Current rhetoric employed by Western leaders and media sources has seen the drawing of similarities between Putin and Adolf Hitler, arguing that the West’s appeasement of another European aggressor could very well lead to another World War.
But Fraser thinks this view is totally erroneous. In his opinion, it is the actions of Western leaders that should be compared to that of the “victorious allies” at the Treaty of Versailles at the end of the First World War, “where retribution and vengeance were the dominant motives, and which directed Hitler and [led] to the Second World War.” He graphically analogises the current actions of the West as “kicking a man who’s knocked to the ground and virtually unconscious, but you still go on kicking him to hell.”
Fraser speaks with a genuine passion and conviction on the future he believes Australia could have, if only we would become the master of our own affairs. Unlike so many current politicians, Fraser seems to speak from a genuine desire for the betterment and protection of his country. It is refreshing to hear the views of a former politician who now speaks his views freely and without inhibition; a man who no longer speaks on behalf of a party and is no longer concerned with approval ratings.
His disappointment with Australia’s current domestic situation is also widely-known. “The [Liberal] Party has changed, the Labor Party has also changed – both have moved increasingly towards the right” admits Fraser. In moving to the right, Fraser believes that both parties have abandoned the principles that they once stood for in favour of ultra-conservative policies that achieve nothing for the nation’s betterment.
“If you look at the things my government did… we were concerned with the less well off in our community, [we had] a concern for social equity which has not been exhibited in the recent government’s budget, for example,” he says.
Whilst Fraser concedes that his government’s achievements may not have been “much noted at the time,” he is proud to look back on a period in Australian history where his government “opposed apartheid, had a generous attitude towards refugees- especially from Indochina- passed the Human Rights Commission, [and] the Administrative Appeal Tribunal.”
The question must be asked – what would Fraser do if he were Prime Minister now?

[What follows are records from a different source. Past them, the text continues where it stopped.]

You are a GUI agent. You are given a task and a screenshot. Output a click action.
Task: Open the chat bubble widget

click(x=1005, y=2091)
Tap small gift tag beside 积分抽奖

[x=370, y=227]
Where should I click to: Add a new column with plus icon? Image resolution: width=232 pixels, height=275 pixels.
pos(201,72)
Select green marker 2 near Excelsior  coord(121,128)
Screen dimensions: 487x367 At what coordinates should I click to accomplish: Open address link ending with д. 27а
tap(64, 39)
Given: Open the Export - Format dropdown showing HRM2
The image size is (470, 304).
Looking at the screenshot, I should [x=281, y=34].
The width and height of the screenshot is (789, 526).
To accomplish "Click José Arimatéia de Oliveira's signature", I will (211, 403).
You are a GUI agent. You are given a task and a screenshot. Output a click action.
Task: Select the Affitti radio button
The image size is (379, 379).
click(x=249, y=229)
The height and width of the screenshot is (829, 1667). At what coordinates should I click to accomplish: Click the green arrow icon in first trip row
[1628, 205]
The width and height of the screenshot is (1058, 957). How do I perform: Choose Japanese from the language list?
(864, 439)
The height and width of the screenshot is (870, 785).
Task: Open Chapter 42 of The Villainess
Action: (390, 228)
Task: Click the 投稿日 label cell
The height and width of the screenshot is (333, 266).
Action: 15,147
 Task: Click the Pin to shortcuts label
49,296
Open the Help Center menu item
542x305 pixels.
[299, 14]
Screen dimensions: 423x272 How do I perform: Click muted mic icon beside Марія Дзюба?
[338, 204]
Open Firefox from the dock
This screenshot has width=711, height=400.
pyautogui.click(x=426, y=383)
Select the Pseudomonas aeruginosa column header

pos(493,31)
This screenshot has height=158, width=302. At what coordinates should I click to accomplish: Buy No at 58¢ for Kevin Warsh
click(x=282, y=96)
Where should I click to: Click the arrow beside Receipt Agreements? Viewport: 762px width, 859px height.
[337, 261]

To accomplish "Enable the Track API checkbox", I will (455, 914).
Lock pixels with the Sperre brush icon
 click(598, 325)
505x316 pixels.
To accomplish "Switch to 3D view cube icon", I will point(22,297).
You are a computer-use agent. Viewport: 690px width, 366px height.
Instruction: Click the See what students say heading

“I would take the decisions necessary to achieve strategic independence,” he says without hesitation. “I would want to work much harder on establishing really good relationships in our own region. I would say to America to withdraw those troops in Darwin, and give them not too much time to do that.”
As for domestic politics? “We would need to reassert the moral tradition of Australian values of a ‘fair go’ for all Australians; try and give a helping hand to those who need it.”
“I would be wanting to emphasize the need for scientific research, [and] for high quality education to be accessible for all of those who can take advantage of it – I don’t believe we should try to restrict the number of Australians who go to university, which seems to be the current policy.”
Whilst Fraser may no longer have the political power to make changes, perhaps one day we will have an Australia that Fraser envisions: “An independent middle power and cooperating with other middle powers to try and build a better and a safer world and to espouse the principles of the United Nations.”